● Stored items
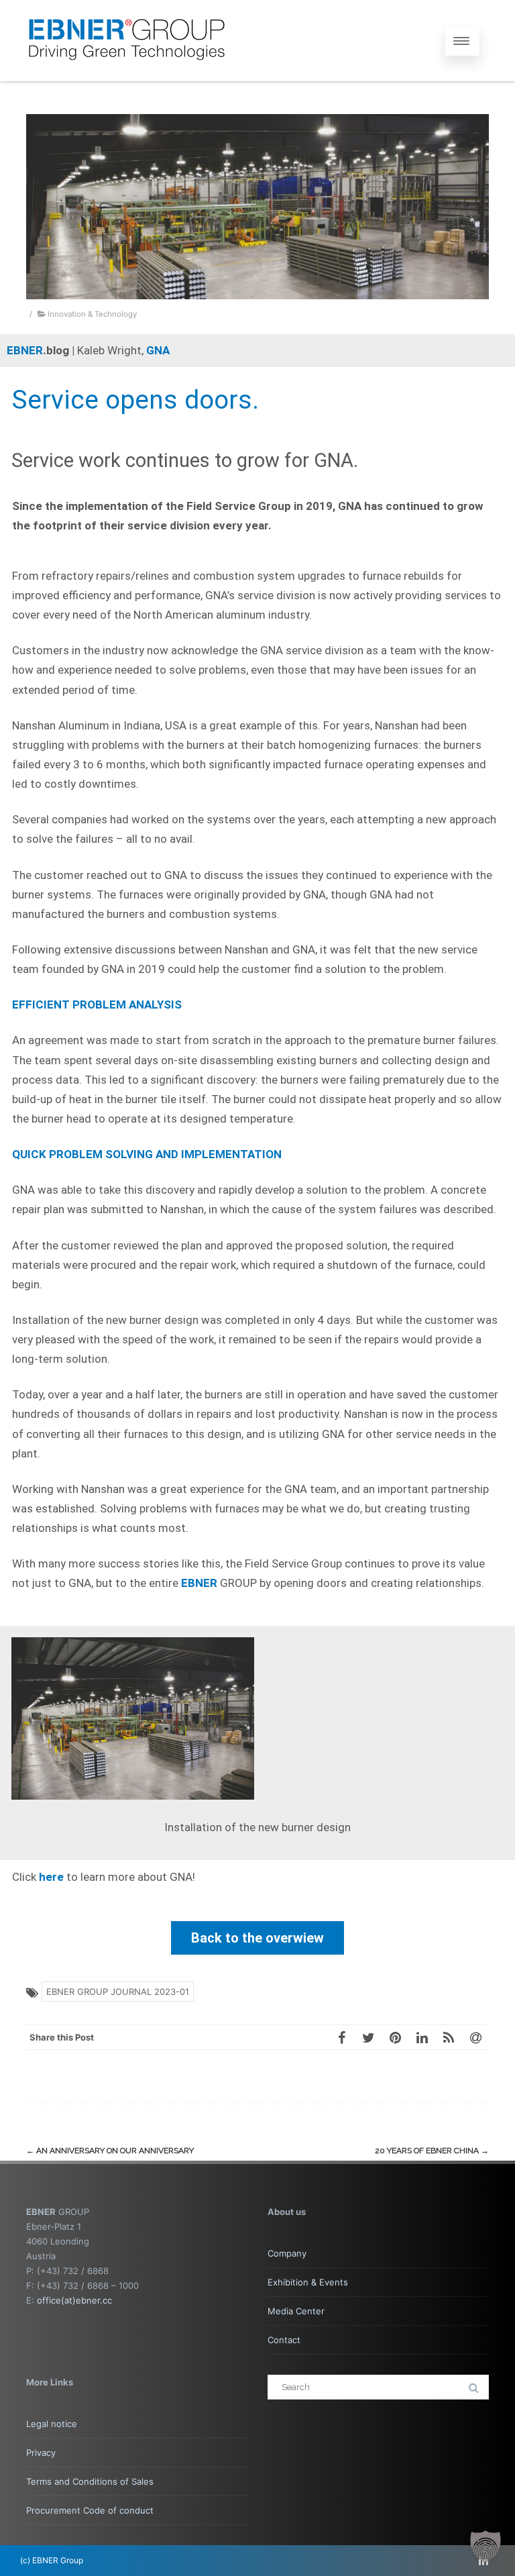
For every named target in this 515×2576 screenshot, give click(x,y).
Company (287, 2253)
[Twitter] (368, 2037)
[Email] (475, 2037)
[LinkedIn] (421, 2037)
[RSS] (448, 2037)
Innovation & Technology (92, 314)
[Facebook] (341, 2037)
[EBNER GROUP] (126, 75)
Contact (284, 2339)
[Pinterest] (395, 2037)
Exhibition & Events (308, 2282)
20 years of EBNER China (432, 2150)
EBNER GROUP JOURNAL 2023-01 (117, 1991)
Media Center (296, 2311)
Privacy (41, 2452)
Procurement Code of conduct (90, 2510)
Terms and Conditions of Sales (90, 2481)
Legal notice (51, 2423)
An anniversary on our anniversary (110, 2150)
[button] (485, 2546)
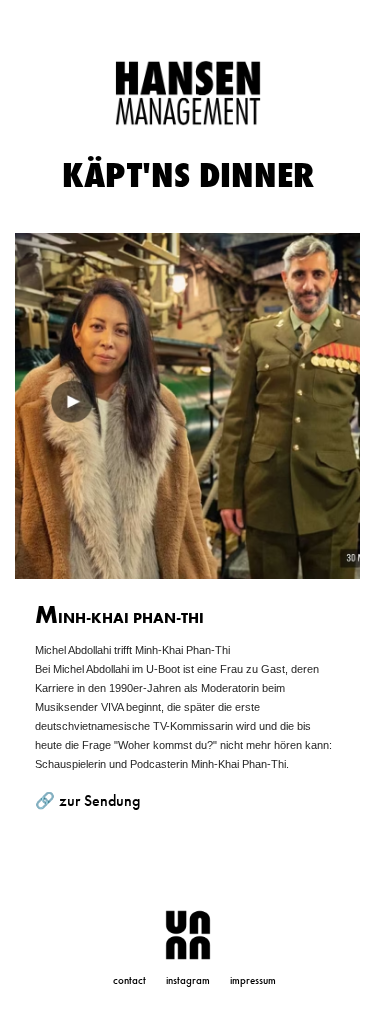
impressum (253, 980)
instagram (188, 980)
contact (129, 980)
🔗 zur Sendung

● Exercise goal
Repeat the data above in full and exactly. Omit every image.

● Completed exercise
For every named target in this 515×2576 screenshot, give click(x,y).
Company (287, 2253)
[Twitter] (368, 2037)
[Email] (475, 2037)
[LinkedIn] (421, 2037)
[RSS] (448, 2037)
Innovation & Technology (92, 314)
[Facebook] (341, 2037)
[EBNER GROUP] (126, 75)
Contact (284, 2339)
[Pinterest] (395, 2037)
Exhibition & Events (308, 2282)
20 years of EBNER China (432, 2150)
EBNER GROUP JOURNAL 2023-01 (117, 1991)
Media Center (296, 2311)
Privacy (41, 2452)
Procurement Code of conduct (90, 2510)
Terms and Conditions of Sales (90, 2481)
Legal notice (51, 2423)
An anniversary on our anniversary (110, 2150)
[button] (485, 2546)
impressum (253, 980)
instagram (188, 980)
contact (129, 980)
🔗 zur Sendung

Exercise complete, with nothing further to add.